One of the most popular oil paintings by Van Gogh’s “Starry Night”; greatest works during Vincent was taken to the asylum at Saint-Remy. Since 1941, this artwork has been in the permanent collection of the Museum of Modern Art in New York City. Dimension 73 x 92 cm (28¾ x 36¼ Inches). The painting depicts the view outside his sanitarium room window at night, although it was painted from memory during the day.
Below described how he define his painting technique derive by his expressive thoughts, with details of repeating lines, feelings, speed and with details of the blue sky, glittering stars, and circling of lights round the moon.

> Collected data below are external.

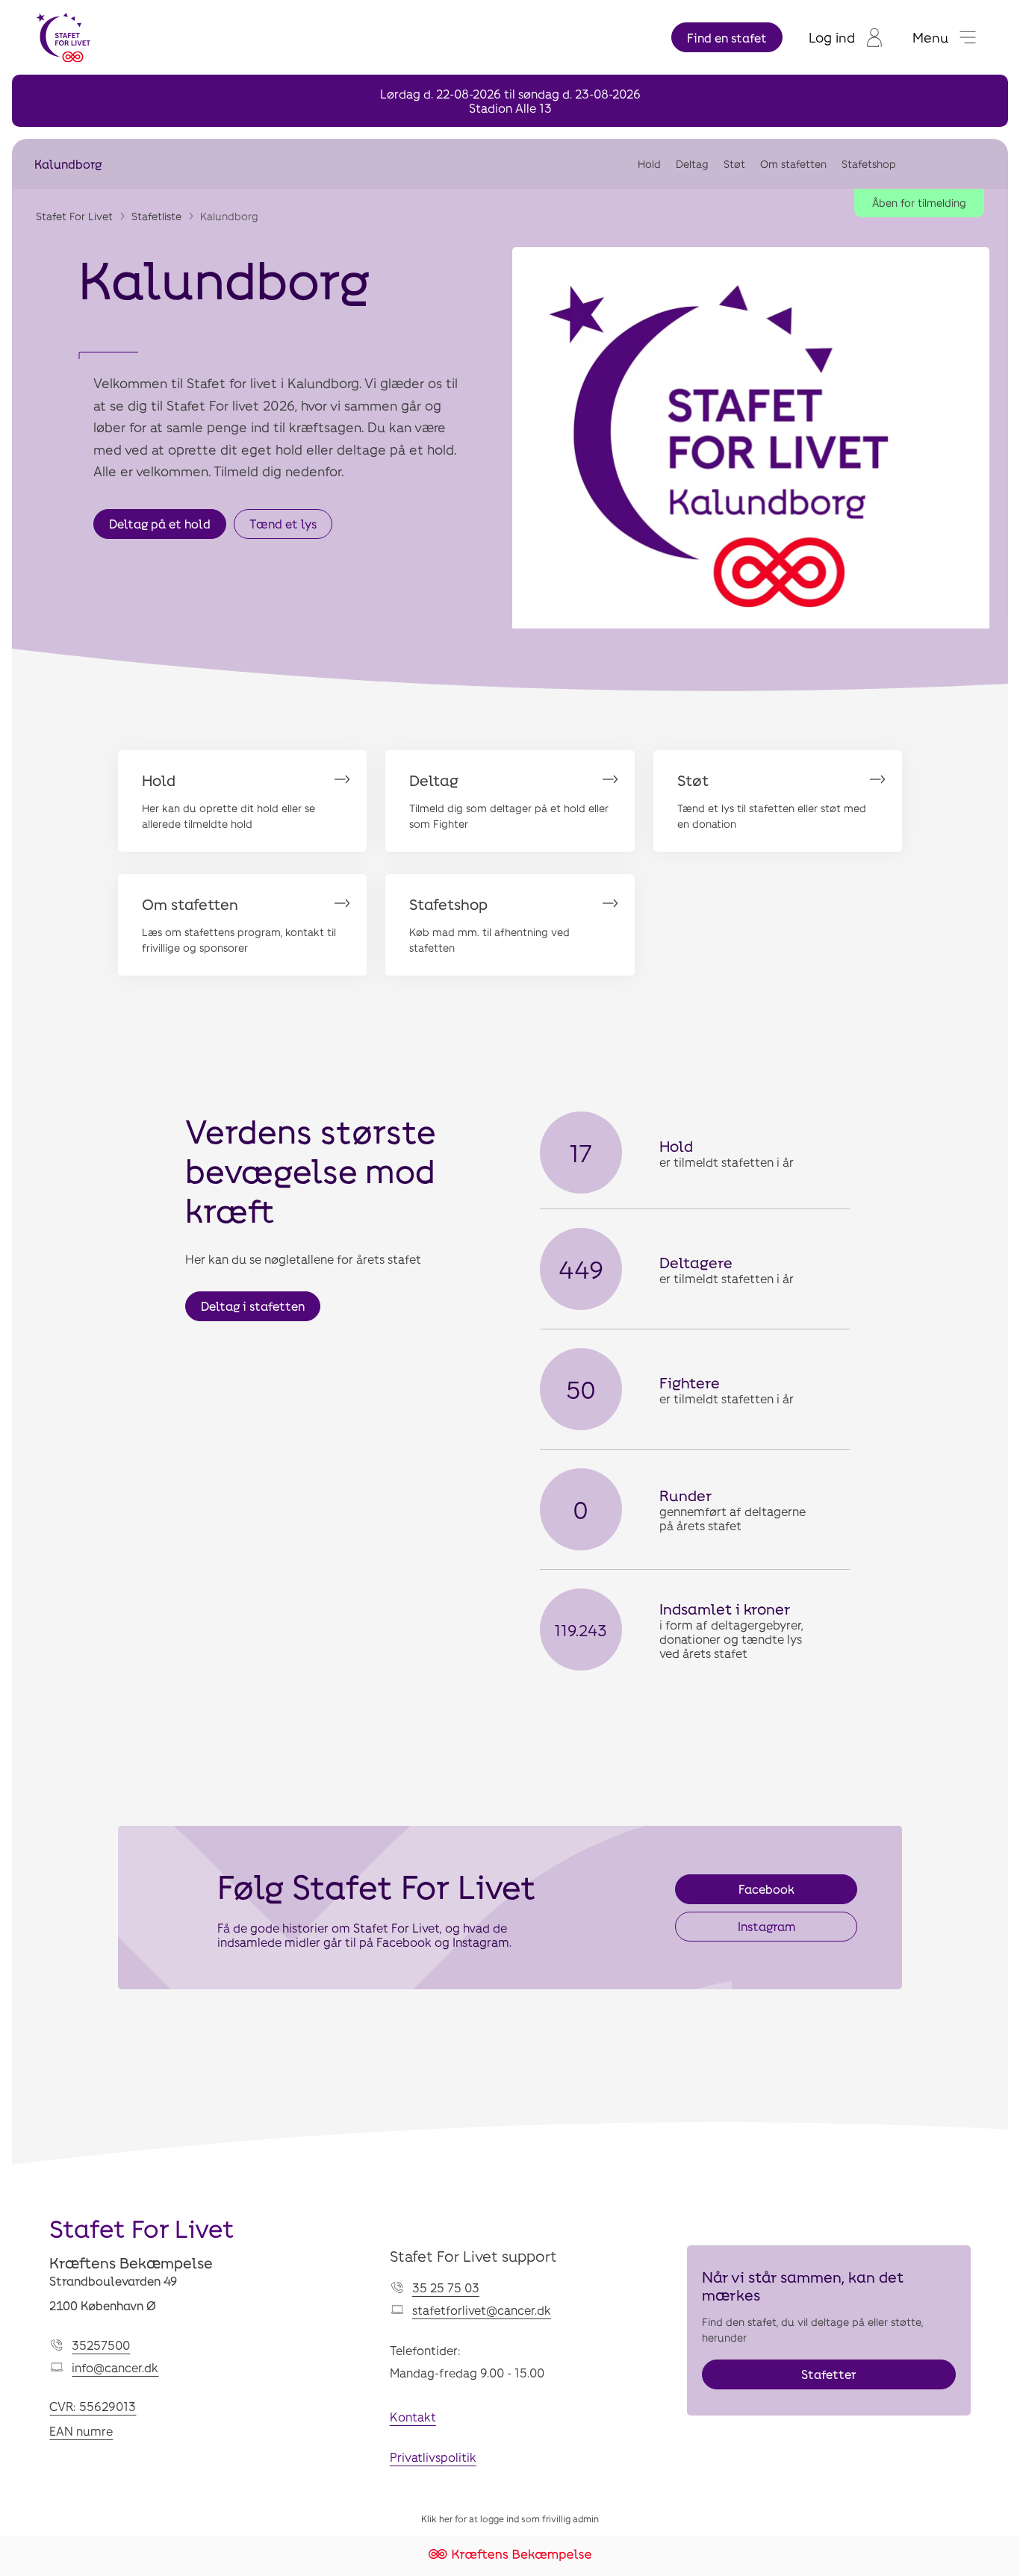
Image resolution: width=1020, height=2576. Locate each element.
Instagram (766, 1926)
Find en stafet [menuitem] (727, 38)
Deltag (692, 164)
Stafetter (828, 2374)
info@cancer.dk (115, 2367)
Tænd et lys (283, 524)
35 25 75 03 (445, 2287)
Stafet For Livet (74, 216)
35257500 (101, 2345)
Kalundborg (68, 164)
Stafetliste (156, 216)
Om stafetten (793, 164)
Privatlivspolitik (433, 2457)
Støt (734, 164)
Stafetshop (869, 164)
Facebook (766, 1889)
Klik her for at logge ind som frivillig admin (510, 2518)
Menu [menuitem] (930, 37)
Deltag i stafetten (253, 1306)
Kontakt (413, 2417)
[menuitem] (845, 37)
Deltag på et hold (160, 524)
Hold (649, 164)
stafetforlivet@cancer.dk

His painting achieved its final maturity as he himself was being subjected to frequent and increasingly nervous attacks. He reached a stage of expressive desperation that made him shout out in line and color all his feelings of bitterness and reject any sort of restraint that might impose more order, more reflection, more patience. It seems as though he sensed the end was near, and he painted at speed, throwing himself furiously into his work, producing an amazing number of paintings, particularly when one considers how often he was incapacitated by illness. This detail from his best known work of the period reminds us of “the cry of anguish” that Vincent himself described: the clouds, the stars and the moon cut through the dense and deep blue sky, accompanied by the rotating haloes, like meteors bearing threateningly down on the earth. Color is associated with obsessively repeated lines that transform reality into an apocalyptic vision. Van Gogh’s soul explodes in a scream and it seems as though his entire life experience has been poured into the painting: the bitterness that he felt about all the things he would have liked to have done, but was not allowed to do, the admission of his solitude and the certainty that only art could recompense him for all his disappointments. Yet again, it is Vincent himself who best summed it up: “When all sound is still one hears the voice of God beneath the stars.”